What you need to do
Reproduce verbatim the part of the records that opens with the line containing "Viewport: 2428px width, 1248px" and closes with the line containing "tap(600, 74)", and output only those lines.

Available data
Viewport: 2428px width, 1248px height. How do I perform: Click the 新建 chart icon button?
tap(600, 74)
==
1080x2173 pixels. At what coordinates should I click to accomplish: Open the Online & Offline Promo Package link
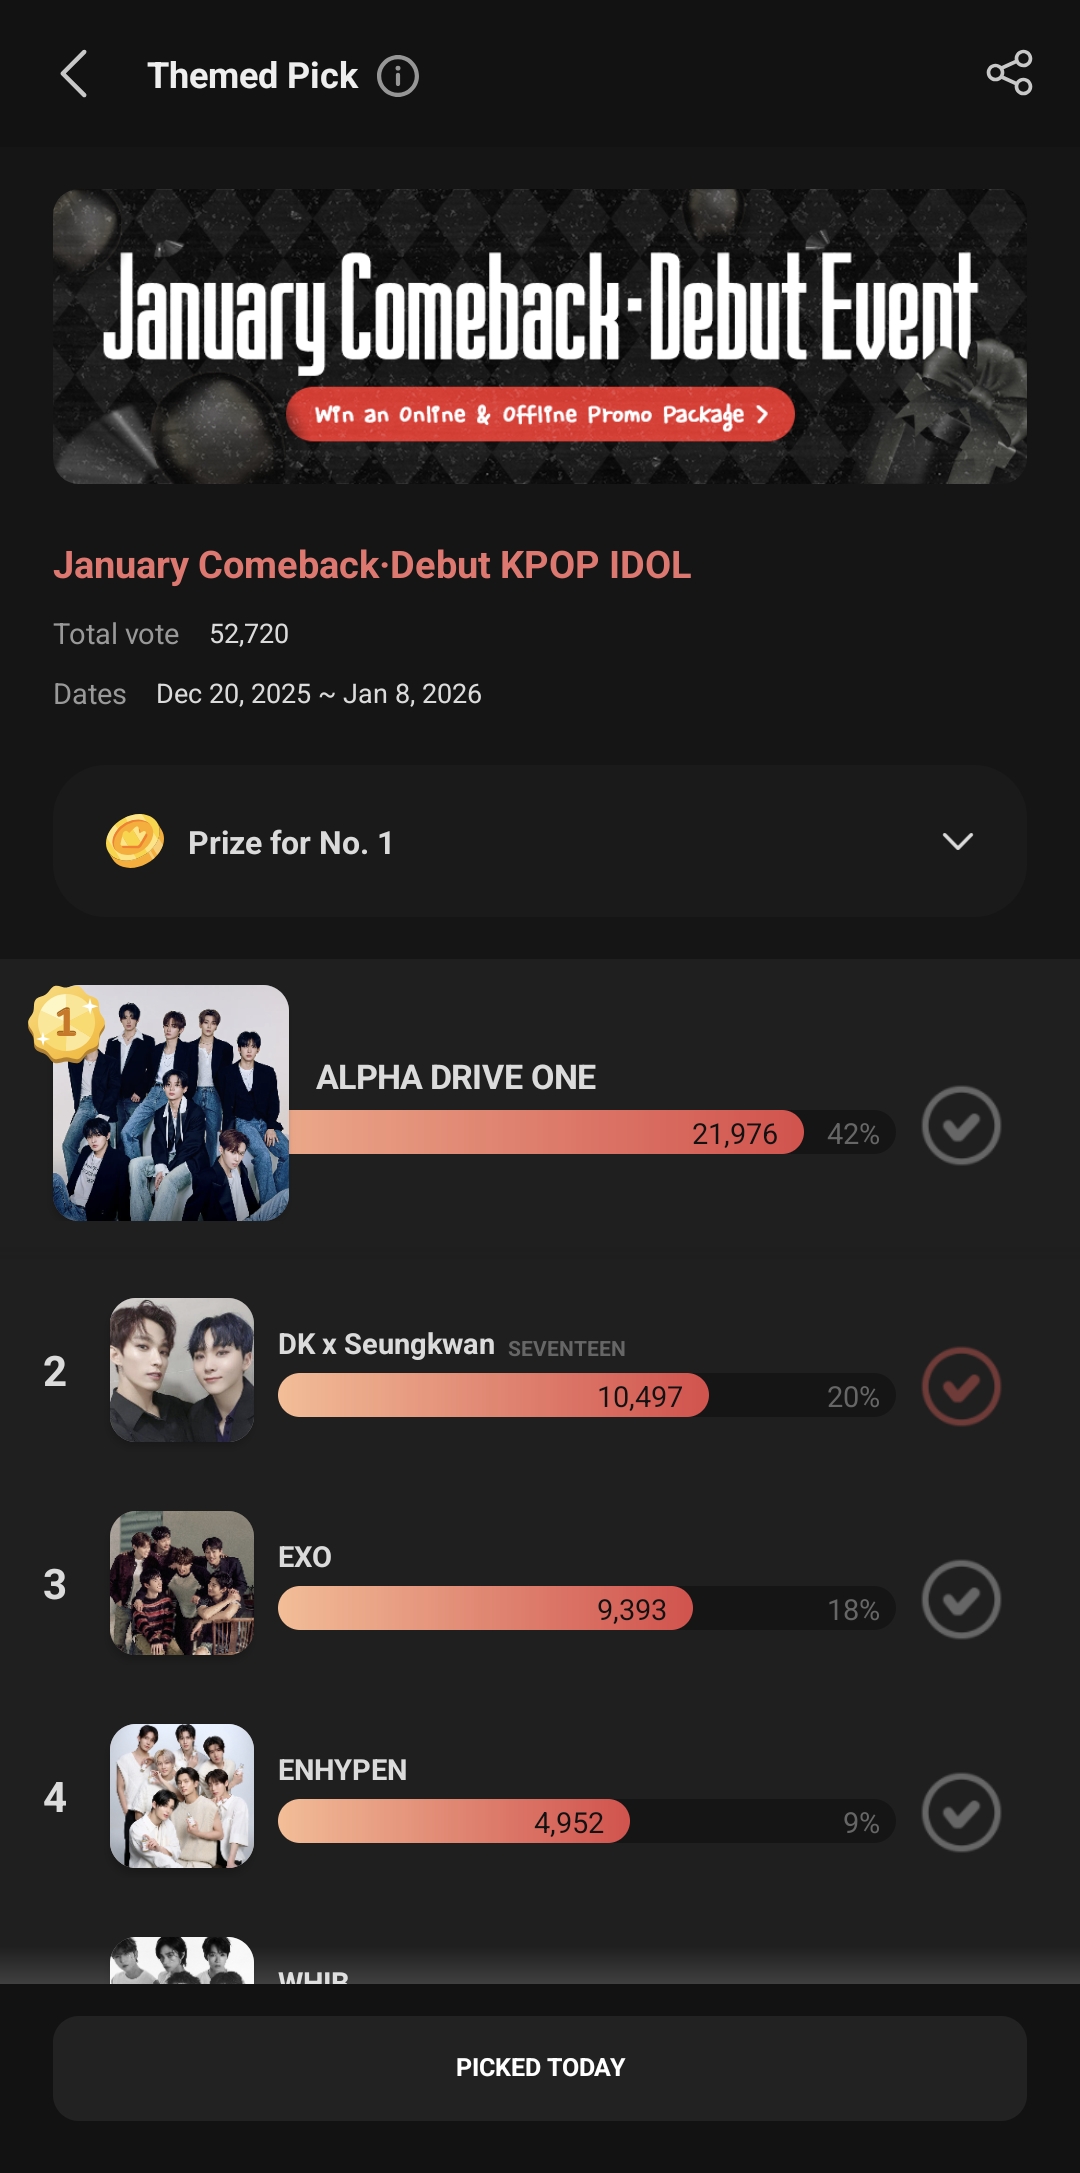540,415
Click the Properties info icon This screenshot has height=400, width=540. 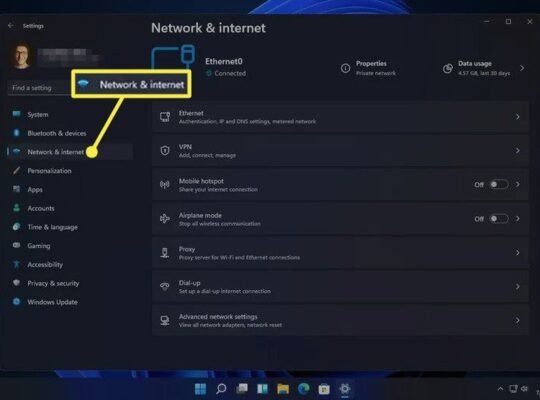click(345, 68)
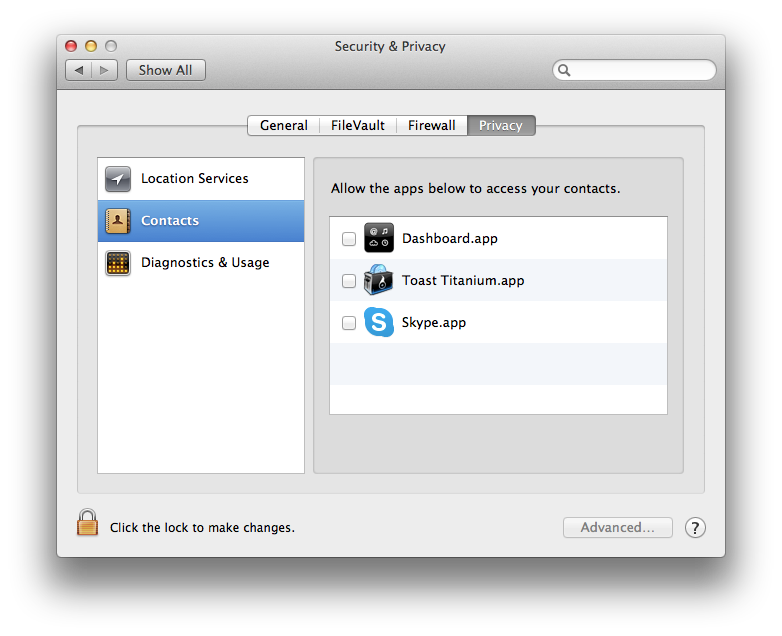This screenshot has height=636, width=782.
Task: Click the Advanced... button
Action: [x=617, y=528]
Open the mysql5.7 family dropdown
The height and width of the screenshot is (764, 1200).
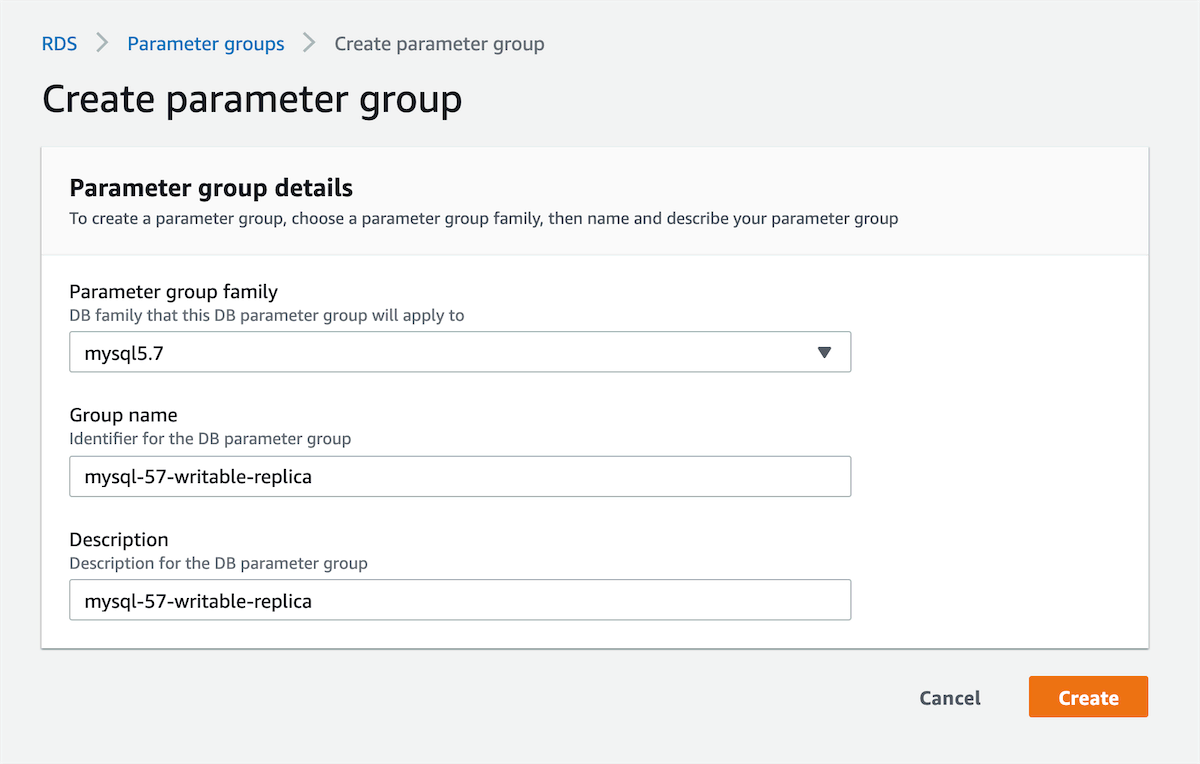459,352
* * *
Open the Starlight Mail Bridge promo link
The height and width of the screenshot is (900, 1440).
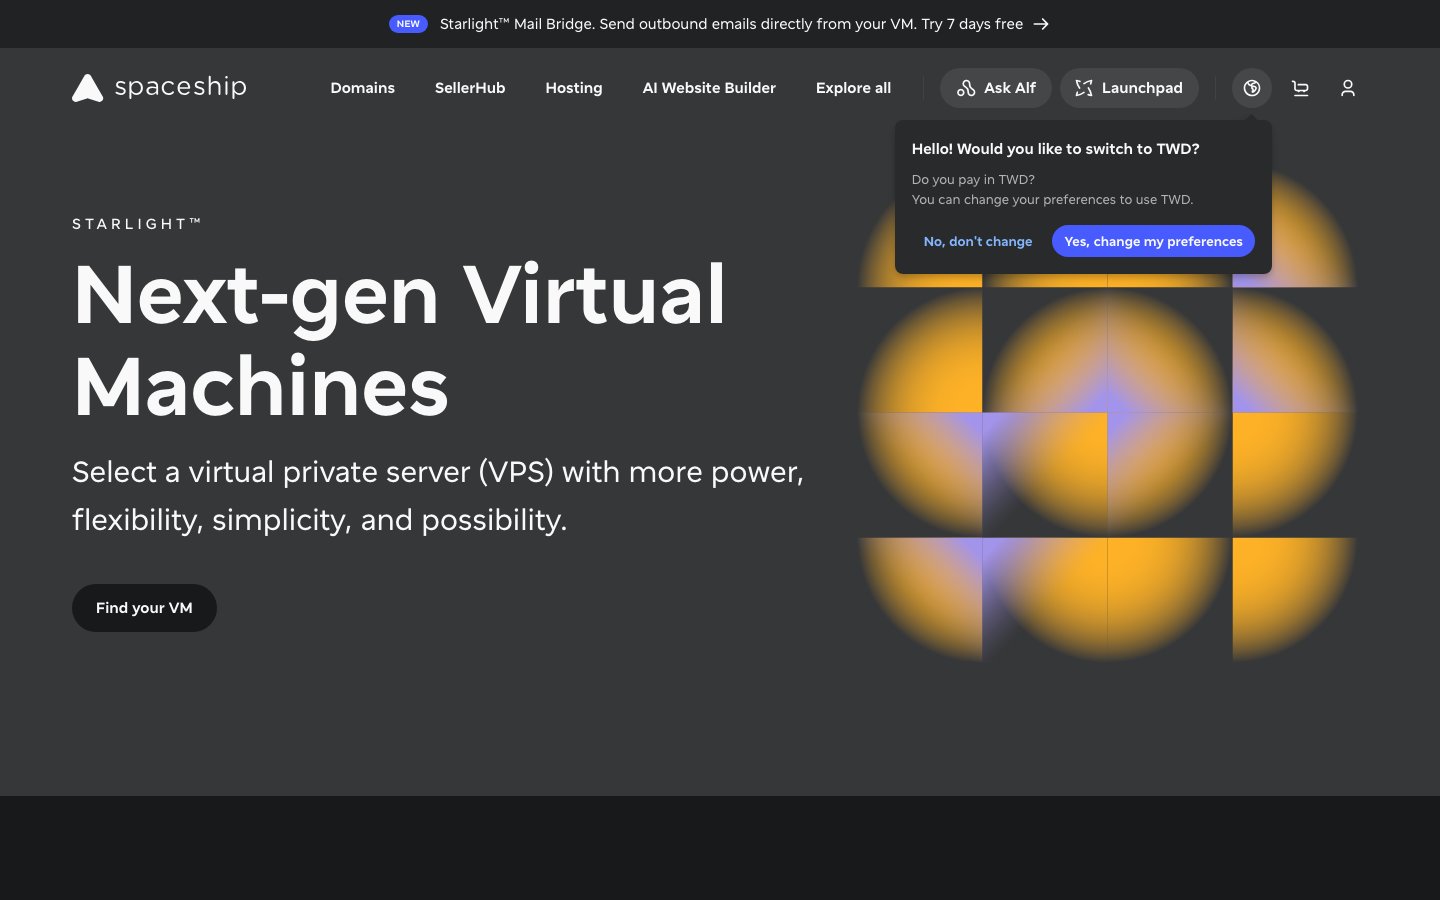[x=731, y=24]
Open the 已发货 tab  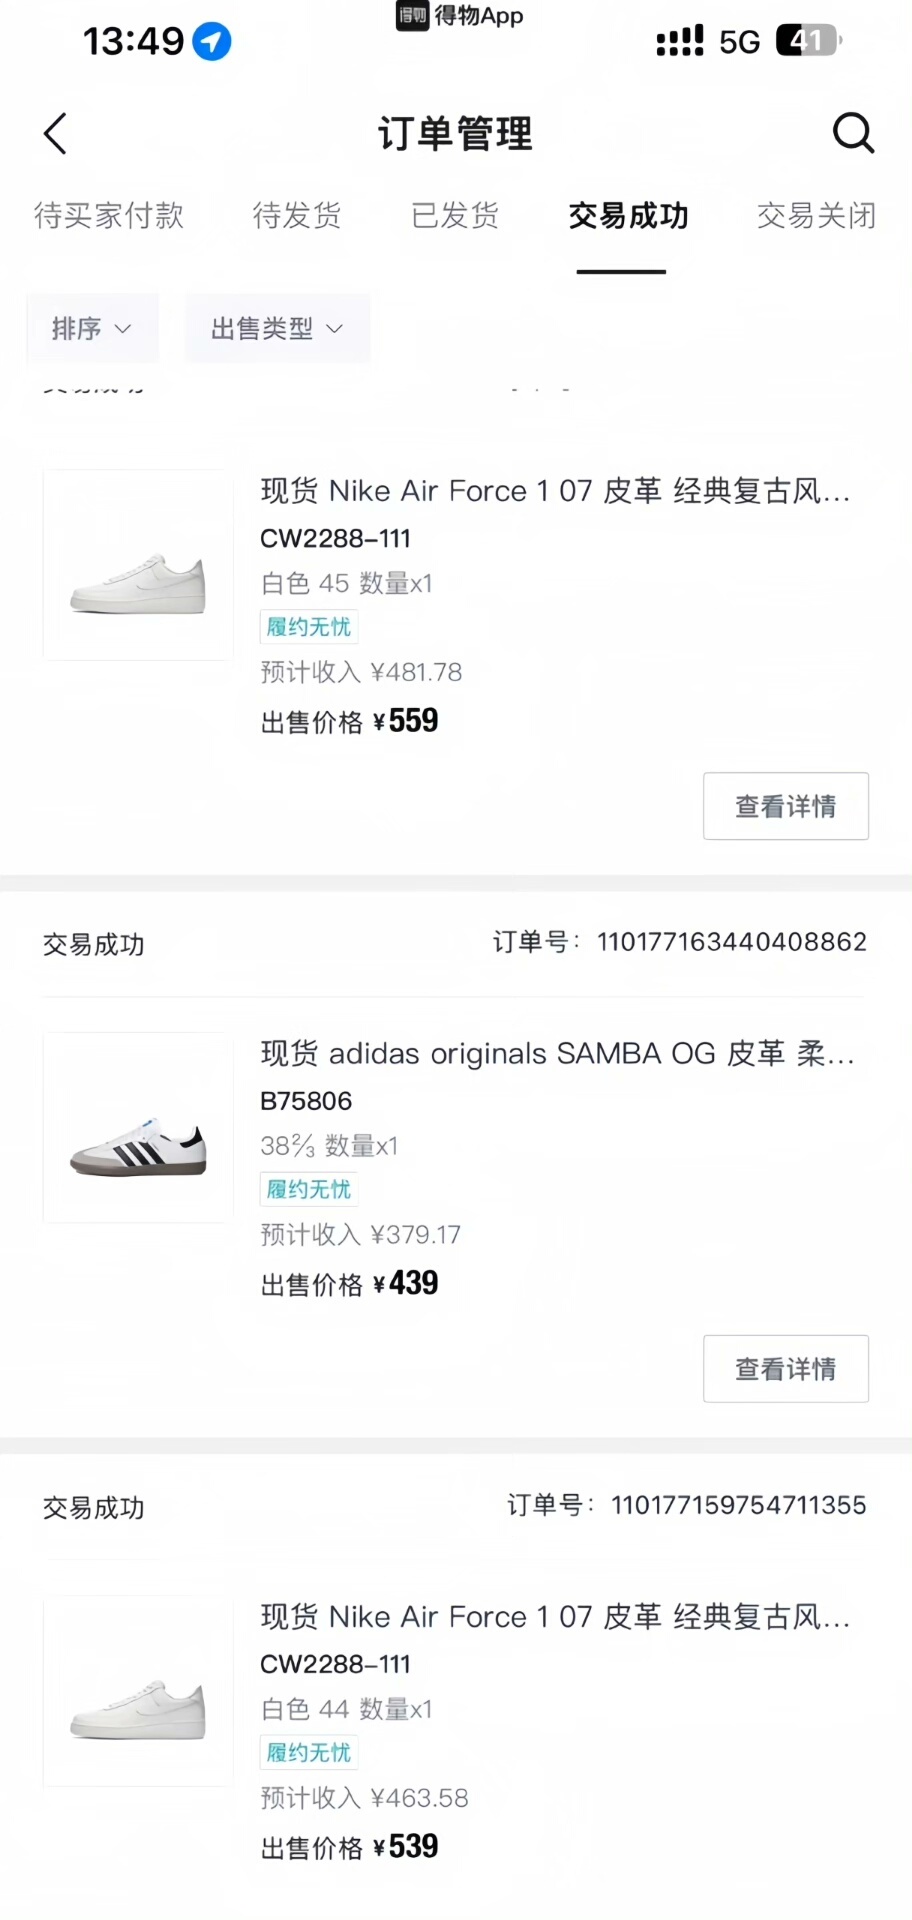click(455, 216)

Task result
Viewport: 2428px width, 1248px height. How do I perform: Click the 新建 chart icon button?
tap(600, 74)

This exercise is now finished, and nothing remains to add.